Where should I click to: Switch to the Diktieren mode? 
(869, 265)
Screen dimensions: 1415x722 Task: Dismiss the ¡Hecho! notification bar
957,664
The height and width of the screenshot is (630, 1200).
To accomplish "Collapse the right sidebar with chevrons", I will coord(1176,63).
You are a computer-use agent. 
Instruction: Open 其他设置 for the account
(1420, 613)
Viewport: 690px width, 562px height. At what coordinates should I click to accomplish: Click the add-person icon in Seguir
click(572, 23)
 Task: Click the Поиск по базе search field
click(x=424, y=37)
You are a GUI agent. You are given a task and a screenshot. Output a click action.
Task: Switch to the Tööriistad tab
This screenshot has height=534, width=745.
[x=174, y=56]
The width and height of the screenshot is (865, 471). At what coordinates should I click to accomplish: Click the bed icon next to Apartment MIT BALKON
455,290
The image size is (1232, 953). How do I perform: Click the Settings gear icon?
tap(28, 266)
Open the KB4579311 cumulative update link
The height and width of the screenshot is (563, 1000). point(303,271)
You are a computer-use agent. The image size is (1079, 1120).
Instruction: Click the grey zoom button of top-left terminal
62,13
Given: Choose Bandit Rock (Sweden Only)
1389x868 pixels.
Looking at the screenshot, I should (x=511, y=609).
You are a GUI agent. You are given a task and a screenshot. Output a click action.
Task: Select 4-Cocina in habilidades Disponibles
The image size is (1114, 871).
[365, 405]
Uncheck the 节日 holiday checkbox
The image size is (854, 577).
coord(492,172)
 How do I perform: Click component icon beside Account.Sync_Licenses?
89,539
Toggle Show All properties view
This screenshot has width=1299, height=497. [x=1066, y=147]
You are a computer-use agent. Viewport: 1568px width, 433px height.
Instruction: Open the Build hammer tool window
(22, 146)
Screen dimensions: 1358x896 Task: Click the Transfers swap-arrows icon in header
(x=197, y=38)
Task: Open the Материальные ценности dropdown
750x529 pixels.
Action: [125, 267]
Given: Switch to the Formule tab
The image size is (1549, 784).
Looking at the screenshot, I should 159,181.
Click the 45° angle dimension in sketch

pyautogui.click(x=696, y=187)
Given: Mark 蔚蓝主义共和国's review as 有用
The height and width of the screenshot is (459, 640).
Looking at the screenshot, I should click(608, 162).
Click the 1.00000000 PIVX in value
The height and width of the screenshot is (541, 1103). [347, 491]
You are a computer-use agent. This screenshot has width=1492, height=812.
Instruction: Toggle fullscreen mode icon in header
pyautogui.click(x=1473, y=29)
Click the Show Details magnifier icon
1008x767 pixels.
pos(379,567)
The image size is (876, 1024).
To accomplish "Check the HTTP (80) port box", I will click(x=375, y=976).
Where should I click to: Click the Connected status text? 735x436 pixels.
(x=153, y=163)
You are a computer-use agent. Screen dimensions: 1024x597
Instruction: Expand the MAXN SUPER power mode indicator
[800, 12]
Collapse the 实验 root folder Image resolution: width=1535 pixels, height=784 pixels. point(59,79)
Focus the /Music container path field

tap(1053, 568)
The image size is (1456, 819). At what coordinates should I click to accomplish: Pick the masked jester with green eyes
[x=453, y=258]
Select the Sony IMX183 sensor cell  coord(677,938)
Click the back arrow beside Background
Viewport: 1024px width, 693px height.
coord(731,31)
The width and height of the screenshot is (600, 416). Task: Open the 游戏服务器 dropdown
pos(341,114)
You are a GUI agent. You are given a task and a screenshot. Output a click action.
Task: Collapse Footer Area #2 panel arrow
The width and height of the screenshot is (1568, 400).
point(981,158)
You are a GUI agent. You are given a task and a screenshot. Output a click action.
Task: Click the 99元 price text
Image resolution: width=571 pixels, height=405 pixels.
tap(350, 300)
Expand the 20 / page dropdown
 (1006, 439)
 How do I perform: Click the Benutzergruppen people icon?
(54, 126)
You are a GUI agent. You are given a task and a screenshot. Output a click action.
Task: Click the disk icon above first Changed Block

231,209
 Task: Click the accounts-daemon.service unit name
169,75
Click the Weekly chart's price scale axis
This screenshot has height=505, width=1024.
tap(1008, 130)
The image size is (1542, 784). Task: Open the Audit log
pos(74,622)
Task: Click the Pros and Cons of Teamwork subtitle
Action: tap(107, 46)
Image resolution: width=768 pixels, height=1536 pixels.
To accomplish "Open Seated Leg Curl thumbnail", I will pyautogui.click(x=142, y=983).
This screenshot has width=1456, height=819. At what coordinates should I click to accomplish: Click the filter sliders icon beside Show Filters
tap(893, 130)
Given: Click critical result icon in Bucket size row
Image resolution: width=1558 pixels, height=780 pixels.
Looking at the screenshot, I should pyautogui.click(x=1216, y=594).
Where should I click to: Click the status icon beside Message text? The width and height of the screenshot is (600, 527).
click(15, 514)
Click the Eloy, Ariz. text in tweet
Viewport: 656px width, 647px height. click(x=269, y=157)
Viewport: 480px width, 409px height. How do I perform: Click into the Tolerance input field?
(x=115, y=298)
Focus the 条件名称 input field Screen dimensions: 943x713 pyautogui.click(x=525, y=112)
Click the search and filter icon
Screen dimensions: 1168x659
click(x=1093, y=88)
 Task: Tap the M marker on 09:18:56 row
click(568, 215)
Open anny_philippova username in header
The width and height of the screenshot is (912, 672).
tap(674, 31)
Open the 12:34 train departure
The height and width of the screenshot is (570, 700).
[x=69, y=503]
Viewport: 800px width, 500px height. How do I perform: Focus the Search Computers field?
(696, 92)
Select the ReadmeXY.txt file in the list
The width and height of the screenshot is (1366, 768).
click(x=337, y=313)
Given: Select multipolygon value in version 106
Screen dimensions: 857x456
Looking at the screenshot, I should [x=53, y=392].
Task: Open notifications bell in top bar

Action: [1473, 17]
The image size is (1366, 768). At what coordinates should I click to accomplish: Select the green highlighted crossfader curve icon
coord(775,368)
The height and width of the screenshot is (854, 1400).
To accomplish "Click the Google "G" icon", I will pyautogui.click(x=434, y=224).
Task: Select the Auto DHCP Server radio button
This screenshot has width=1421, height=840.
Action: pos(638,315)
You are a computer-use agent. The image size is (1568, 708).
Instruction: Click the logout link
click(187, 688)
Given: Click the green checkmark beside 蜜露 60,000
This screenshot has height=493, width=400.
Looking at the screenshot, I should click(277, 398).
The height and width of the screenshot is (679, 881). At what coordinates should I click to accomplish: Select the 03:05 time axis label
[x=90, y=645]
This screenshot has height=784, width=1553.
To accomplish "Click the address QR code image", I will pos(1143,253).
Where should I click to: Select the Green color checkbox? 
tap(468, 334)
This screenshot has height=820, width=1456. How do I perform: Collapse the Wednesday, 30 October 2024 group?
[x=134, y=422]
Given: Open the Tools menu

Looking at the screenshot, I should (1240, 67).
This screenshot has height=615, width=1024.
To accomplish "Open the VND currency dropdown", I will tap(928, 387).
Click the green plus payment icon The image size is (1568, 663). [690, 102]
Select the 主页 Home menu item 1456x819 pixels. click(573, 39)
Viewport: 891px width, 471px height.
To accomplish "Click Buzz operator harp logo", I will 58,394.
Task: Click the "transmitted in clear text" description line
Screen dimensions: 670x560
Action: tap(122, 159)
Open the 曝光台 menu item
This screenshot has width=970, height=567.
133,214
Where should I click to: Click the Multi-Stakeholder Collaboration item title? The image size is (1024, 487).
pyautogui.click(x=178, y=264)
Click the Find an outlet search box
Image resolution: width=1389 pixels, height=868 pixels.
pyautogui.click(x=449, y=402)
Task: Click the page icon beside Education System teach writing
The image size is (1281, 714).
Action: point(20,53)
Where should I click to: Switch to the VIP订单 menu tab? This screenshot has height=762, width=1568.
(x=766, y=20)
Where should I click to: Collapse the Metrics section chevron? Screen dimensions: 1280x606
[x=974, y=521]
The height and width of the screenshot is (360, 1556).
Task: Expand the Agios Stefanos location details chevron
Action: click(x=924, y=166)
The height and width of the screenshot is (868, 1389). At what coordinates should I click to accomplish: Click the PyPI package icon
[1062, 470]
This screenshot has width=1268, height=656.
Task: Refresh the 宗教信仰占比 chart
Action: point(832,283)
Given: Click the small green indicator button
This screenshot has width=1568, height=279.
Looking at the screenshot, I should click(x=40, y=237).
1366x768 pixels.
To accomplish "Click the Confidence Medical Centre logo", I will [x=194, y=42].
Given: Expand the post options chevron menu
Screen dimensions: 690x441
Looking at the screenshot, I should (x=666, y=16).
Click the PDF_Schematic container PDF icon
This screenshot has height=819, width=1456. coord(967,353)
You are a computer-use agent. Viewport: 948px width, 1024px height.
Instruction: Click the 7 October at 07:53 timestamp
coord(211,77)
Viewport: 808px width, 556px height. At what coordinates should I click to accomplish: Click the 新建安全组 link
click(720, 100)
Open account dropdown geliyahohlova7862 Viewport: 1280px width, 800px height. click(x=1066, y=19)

- _To do_
Copy out the material word for word, from its first line through the line containing "click(572, 23)".

- _Output below_
Where should I click to: Switch to the Diktieren mode? 
(869, 265)
Screen dimensions: 1415x722 Task: Dismiss the ¡Hecho! notification bar
957,664
The height and width of the screenshot is (630, 1200).
To accomplish "Collapse the right sidebar with chevrons", I will coord(1176,63).
You are a computer-use agent. 
Instruction: Open 其他设置 for the account
(1420, 613)
Viewport: 690px width, 562px height. At what coordinates should I click to accomplish: Click the add-person icon in Seguir
click(572, 23)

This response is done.